§ What the task asks
Make an exact transcript of the lines in the data below, starting with the one containing "Given: Select the 25.37 dimension text" and going on through the one containing "Task: Click the Undo back arrow in toolbar", with both included and the pictures left out.

§ Data extract
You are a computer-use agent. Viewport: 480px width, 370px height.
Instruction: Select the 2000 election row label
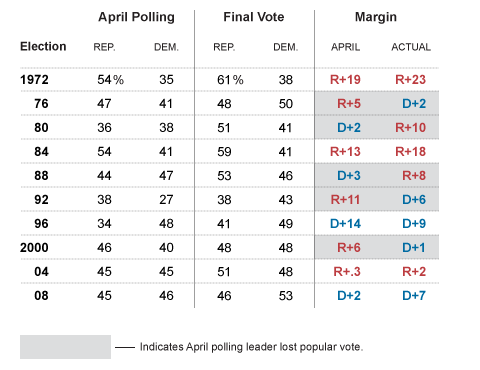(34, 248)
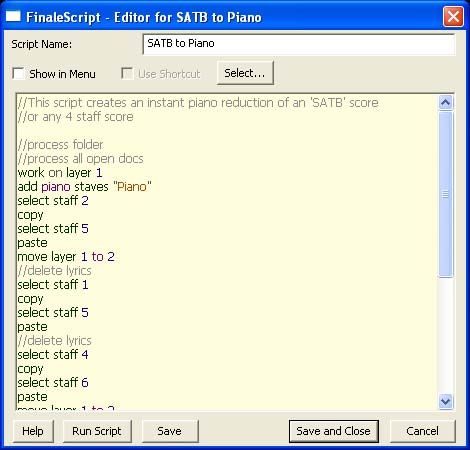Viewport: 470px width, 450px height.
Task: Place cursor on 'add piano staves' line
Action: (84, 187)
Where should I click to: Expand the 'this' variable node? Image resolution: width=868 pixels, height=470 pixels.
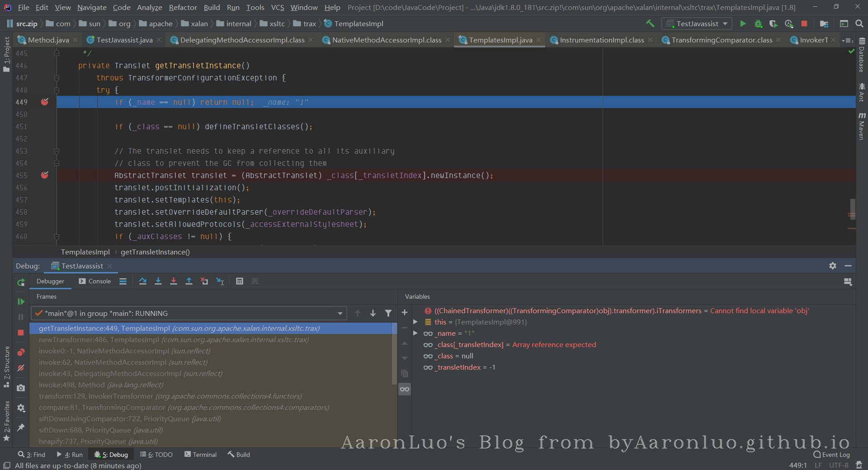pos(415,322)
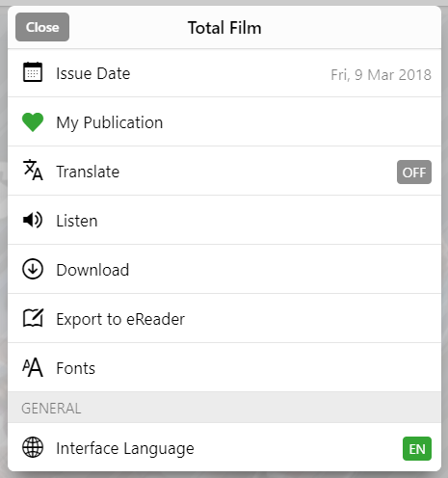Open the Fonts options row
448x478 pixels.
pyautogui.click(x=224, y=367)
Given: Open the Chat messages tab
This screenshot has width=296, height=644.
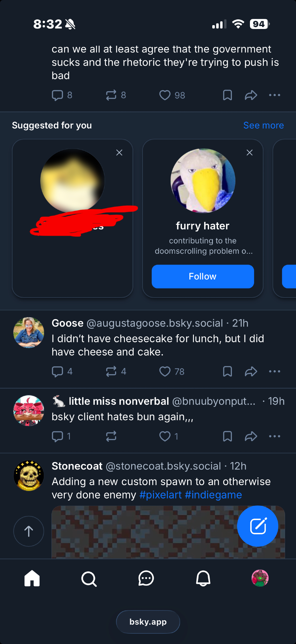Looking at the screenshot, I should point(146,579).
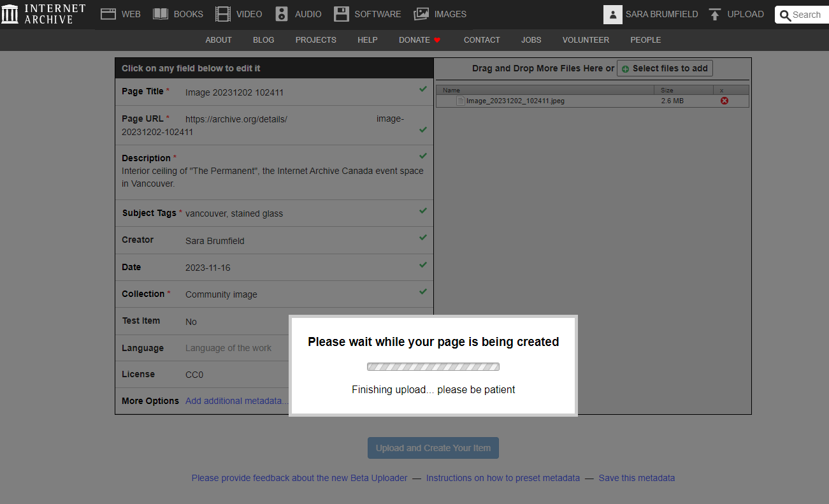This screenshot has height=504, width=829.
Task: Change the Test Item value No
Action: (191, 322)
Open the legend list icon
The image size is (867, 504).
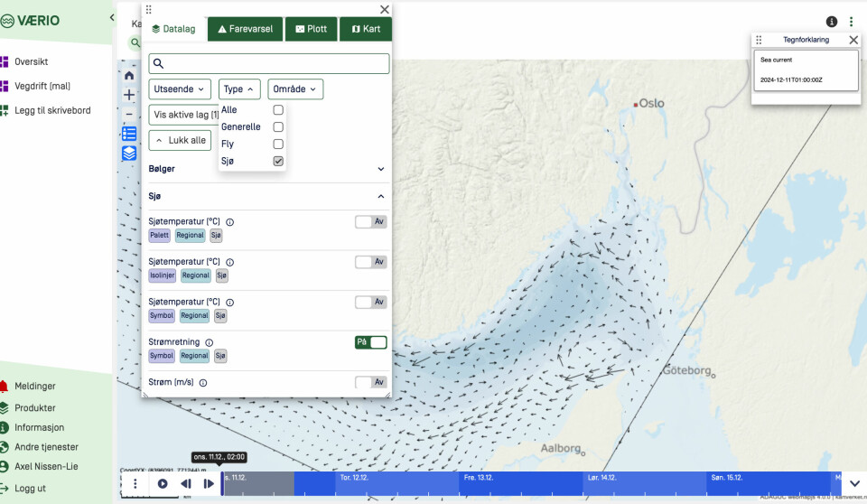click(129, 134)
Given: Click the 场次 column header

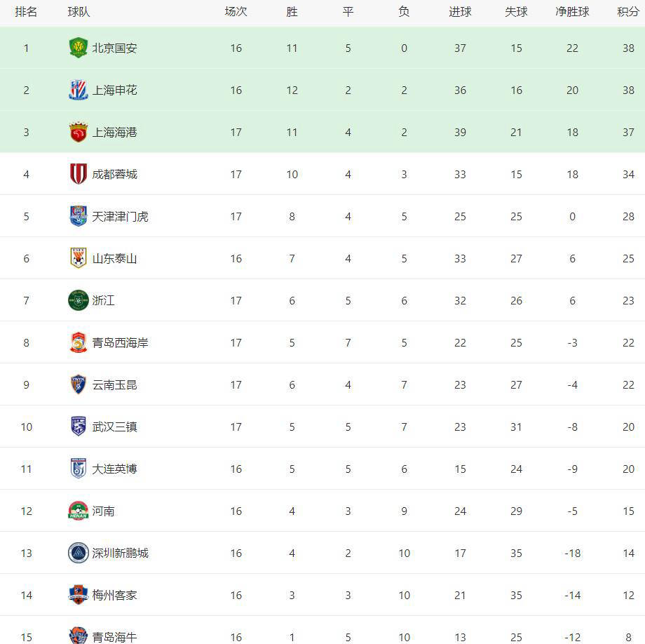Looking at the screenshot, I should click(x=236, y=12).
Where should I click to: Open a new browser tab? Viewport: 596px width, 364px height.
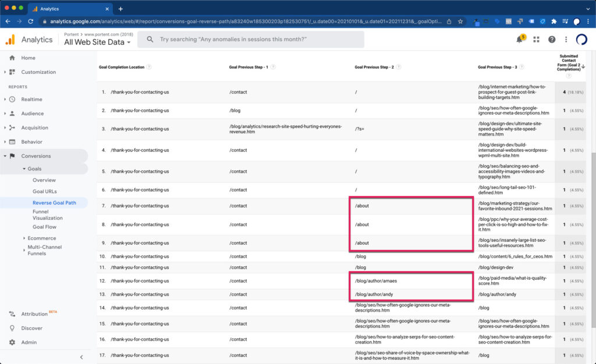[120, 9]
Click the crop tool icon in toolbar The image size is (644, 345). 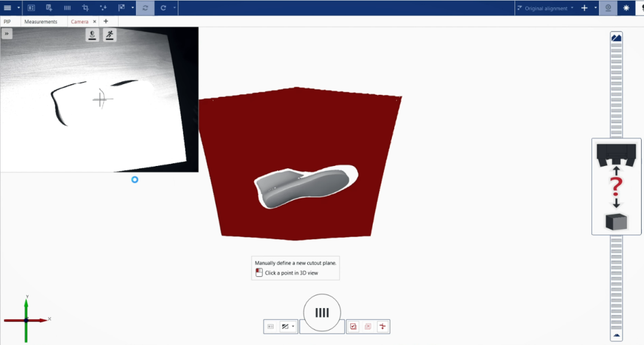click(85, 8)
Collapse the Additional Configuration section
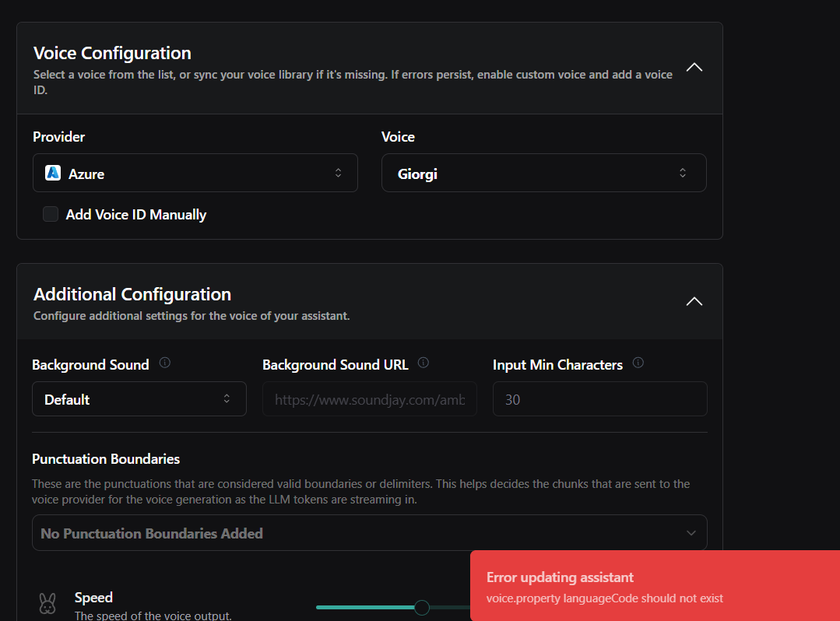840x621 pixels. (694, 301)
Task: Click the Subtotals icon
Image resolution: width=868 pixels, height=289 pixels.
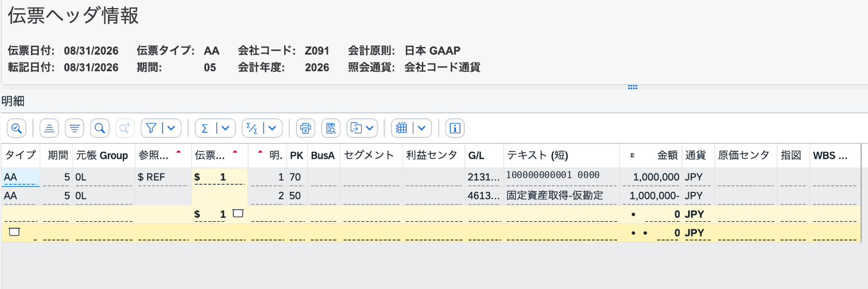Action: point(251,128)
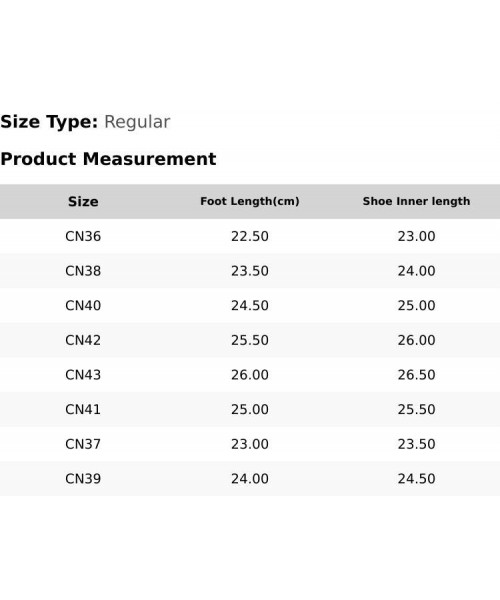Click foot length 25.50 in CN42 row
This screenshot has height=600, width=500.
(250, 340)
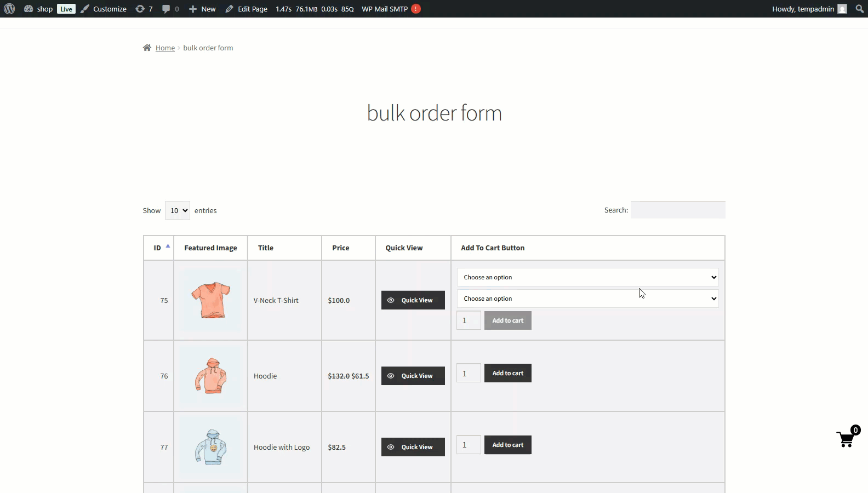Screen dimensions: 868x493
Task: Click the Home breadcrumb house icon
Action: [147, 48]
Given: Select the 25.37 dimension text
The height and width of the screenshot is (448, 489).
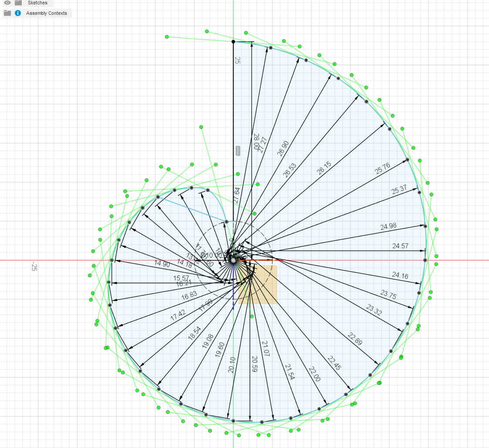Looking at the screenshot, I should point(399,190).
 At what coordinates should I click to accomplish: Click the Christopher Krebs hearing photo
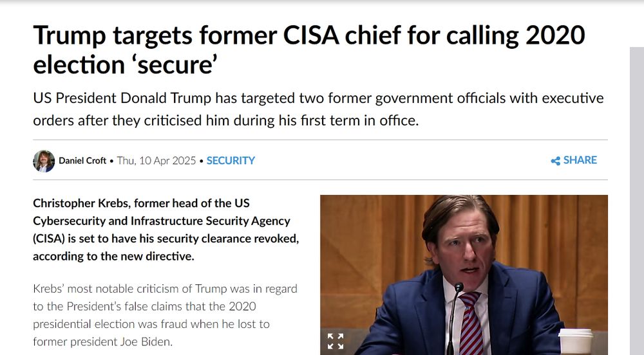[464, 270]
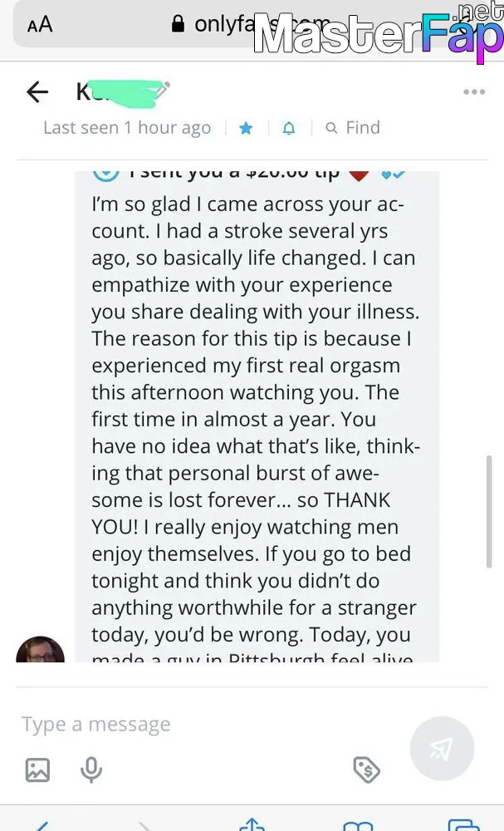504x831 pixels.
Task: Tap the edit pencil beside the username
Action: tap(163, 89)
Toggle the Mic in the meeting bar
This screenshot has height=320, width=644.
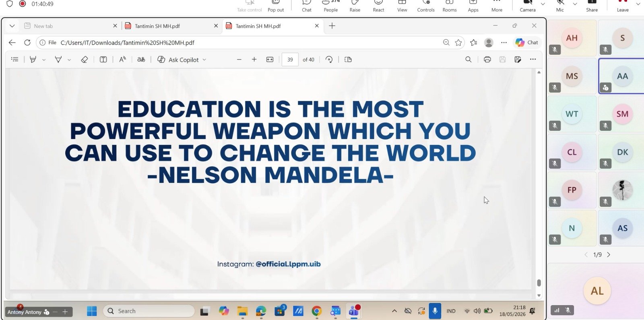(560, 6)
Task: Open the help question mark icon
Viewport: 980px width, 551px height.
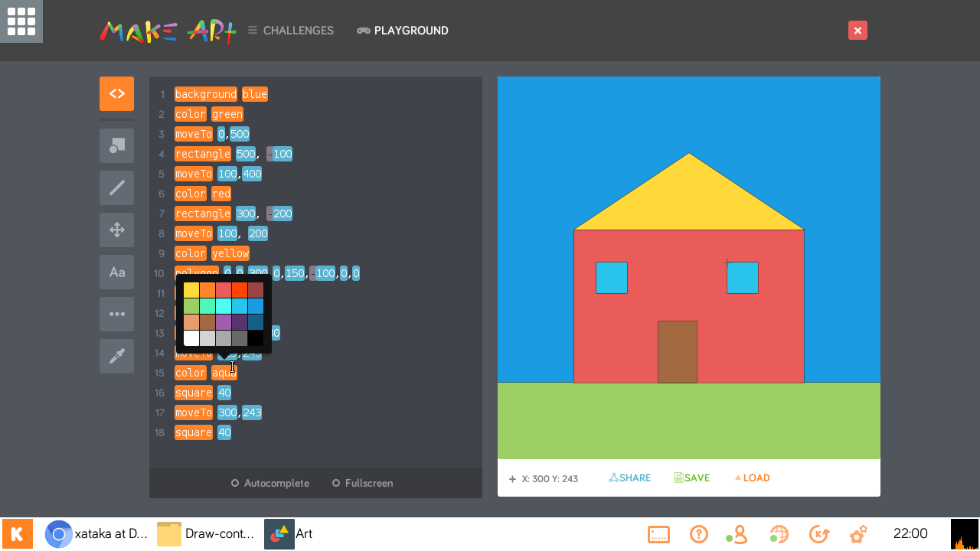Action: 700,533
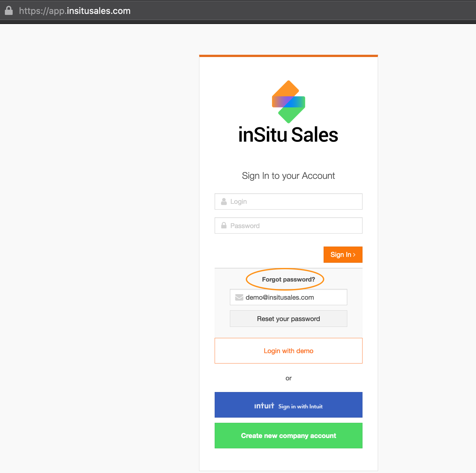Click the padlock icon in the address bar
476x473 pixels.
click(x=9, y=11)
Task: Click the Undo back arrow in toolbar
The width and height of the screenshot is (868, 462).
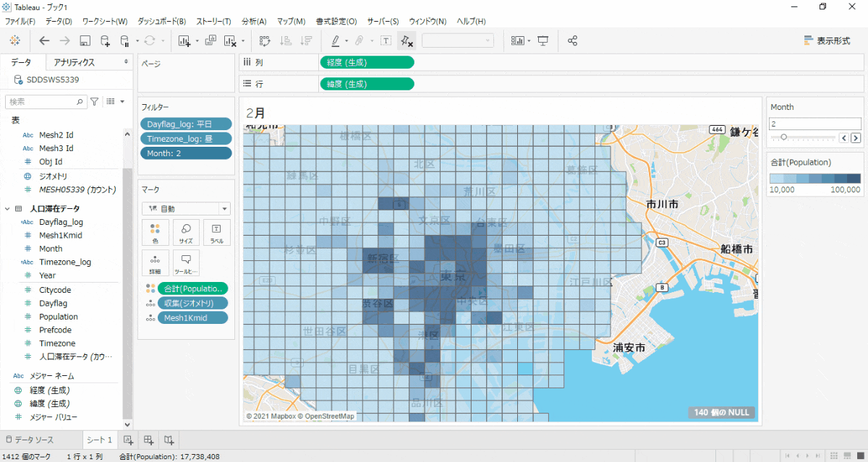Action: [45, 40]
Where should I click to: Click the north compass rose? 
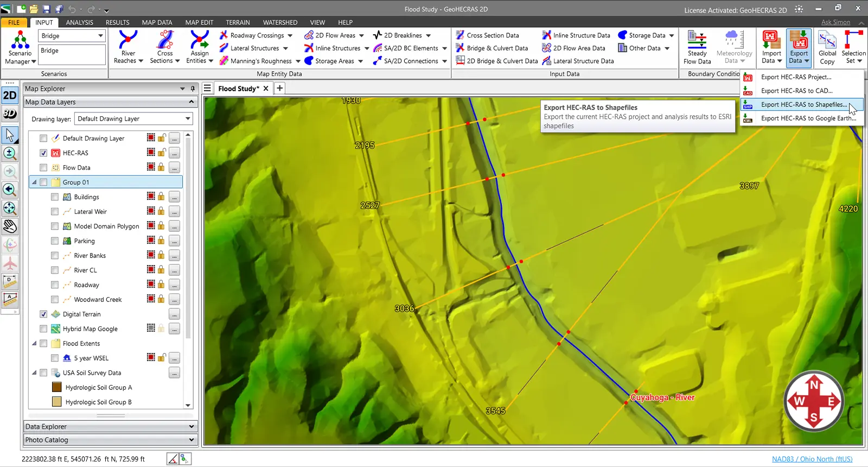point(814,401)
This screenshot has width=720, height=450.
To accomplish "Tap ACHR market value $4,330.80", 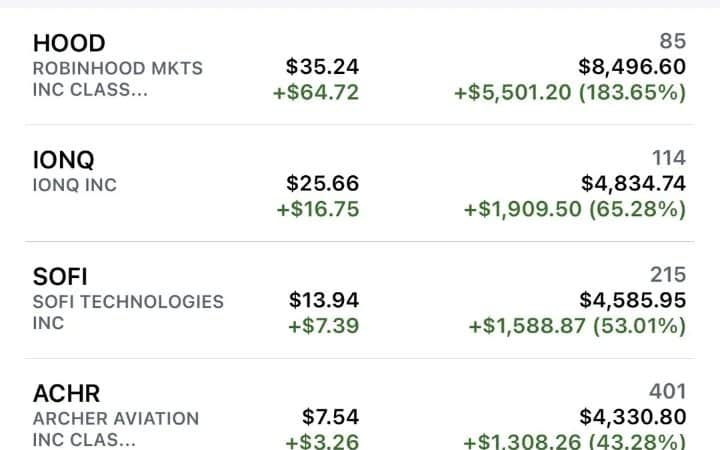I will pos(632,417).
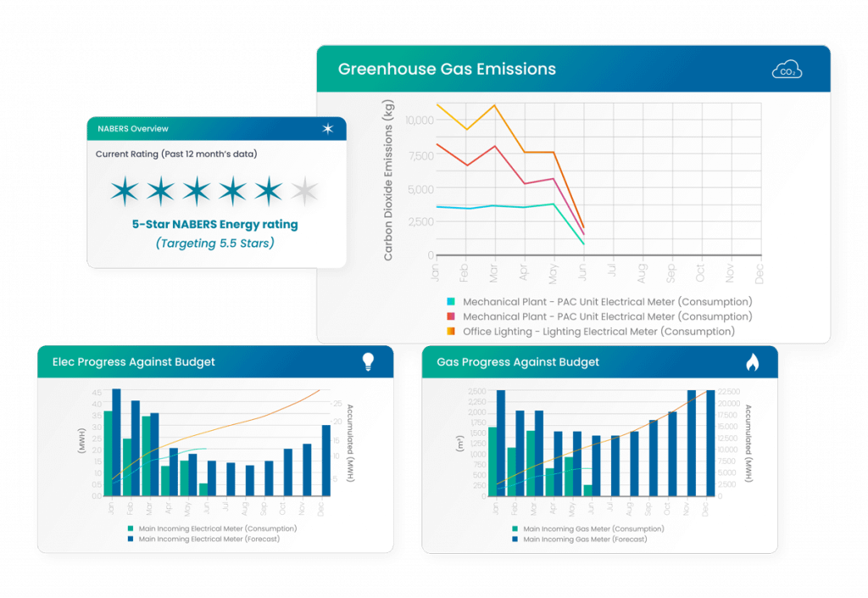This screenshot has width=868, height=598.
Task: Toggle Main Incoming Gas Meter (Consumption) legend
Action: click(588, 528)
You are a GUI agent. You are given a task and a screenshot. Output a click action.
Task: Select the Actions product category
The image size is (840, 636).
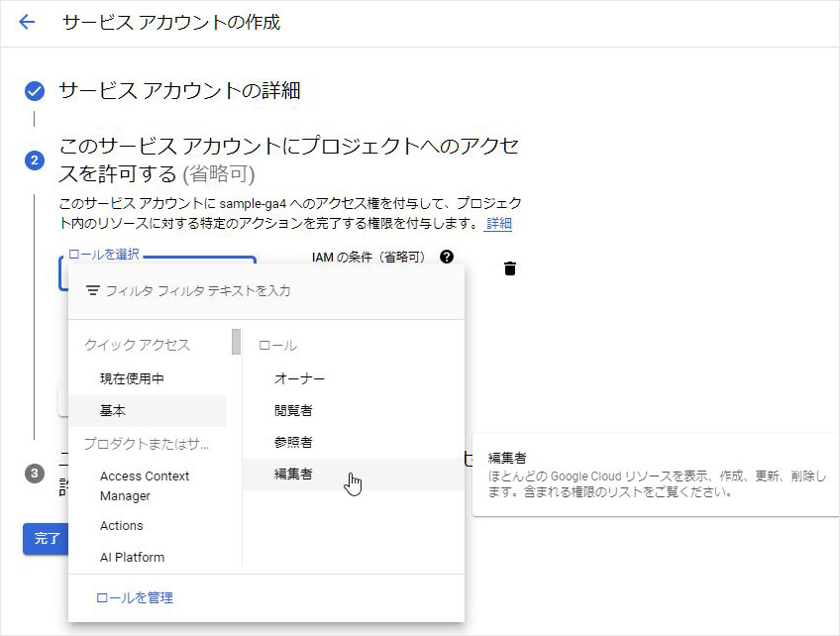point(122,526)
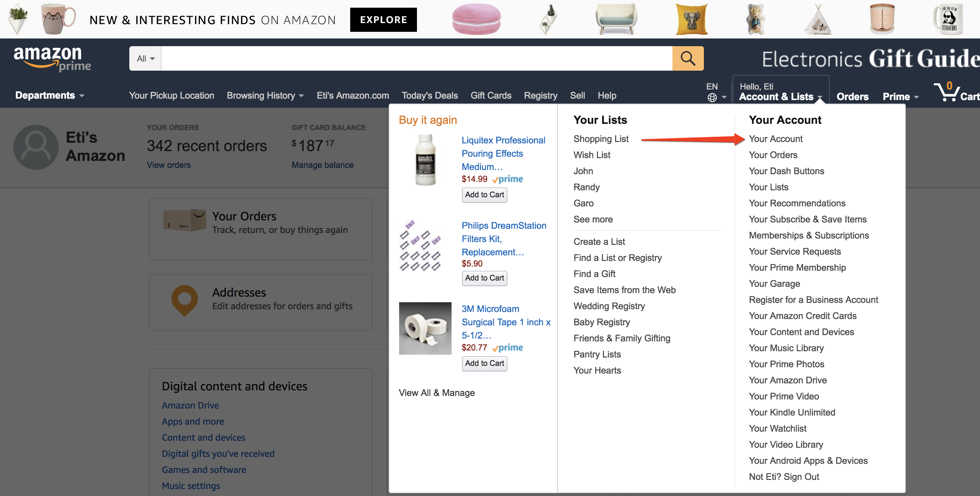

§ Answer for the task
Given: Select the 25.37 dimension text
The height and width of the screenshot is (448, 489).
Looking at the screenshot, I should point(399,190).
 At what coordinates should I click to accomplish: Click the Christopher Krebs hearing photo
[464, 270]
504x831 pixels.
Task: Tap the edit pencil beside the username
Action: tap(163, 89)
Toggle the Mic in the meeting bar
This screenshot has height=320, width=644.
(560, 6)
Task: Open the help question mark icon
Viewport: 980px width, 551px height.
Action: 700,533
Click the padlock icon in the address bar
476x473 pixels.
click(x=9, y=11)
Task: Click the Undo back arrow in toolbar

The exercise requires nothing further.